(Collected data entries)
- - - - - - -

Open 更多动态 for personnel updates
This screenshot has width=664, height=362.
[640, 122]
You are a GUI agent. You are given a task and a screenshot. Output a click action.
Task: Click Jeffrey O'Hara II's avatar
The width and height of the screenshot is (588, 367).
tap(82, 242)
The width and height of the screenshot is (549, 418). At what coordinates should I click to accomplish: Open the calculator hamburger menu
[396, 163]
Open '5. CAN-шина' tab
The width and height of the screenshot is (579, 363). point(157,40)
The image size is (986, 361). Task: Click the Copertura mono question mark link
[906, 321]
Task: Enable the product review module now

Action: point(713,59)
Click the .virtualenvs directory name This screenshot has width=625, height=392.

- - - - - - -

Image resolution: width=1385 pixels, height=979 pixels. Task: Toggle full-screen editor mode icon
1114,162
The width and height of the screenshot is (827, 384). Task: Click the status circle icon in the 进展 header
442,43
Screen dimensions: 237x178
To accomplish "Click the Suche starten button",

- - - - - - -

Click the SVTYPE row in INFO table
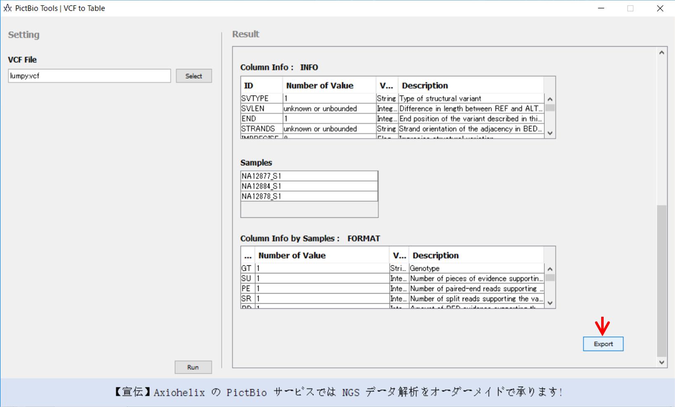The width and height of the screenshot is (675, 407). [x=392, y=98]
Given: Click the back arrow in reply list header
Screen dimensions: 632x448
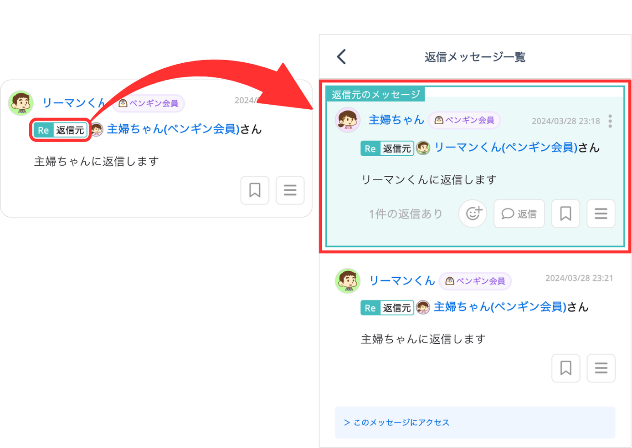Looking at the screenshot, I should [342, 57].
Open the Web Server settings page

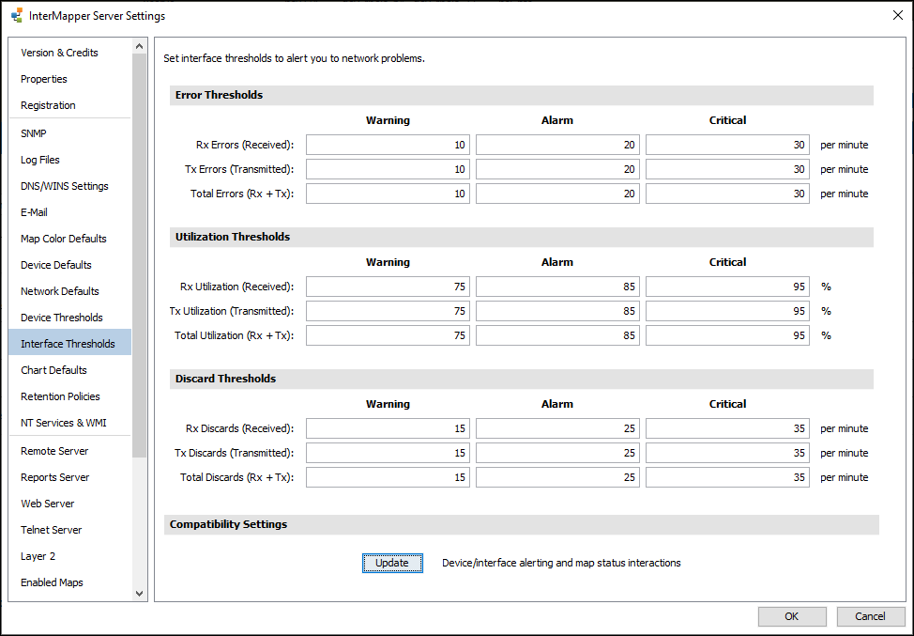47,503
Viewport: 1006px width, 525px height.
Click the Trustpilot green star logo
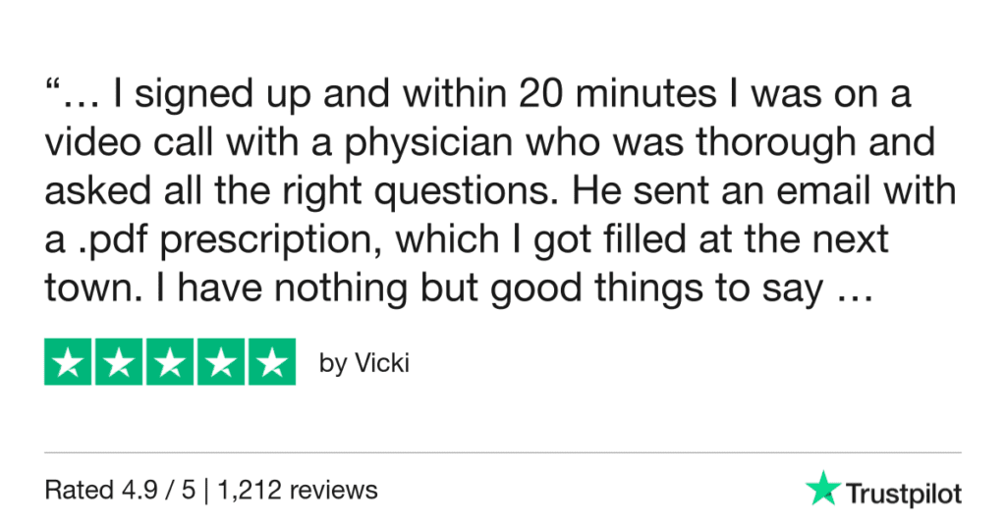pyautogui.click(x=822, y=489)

- - - - - - -

Above are the lines; repeat exactly the ones from the line containing "Image resolution: width=1385" down to the line containing "the Suche starten", both inclusive.

**Solution**
Image resolution: width=1385 pixels, height=979 pixels. Task: Toggle full-screen editor mode icon
1114,162
The width and height of the screenshot is (827, 384). Task: Click the status circle icon in the 进展 header
442,43
Screen dimensions: 237x178
To accomplish "Click the Suche starten button",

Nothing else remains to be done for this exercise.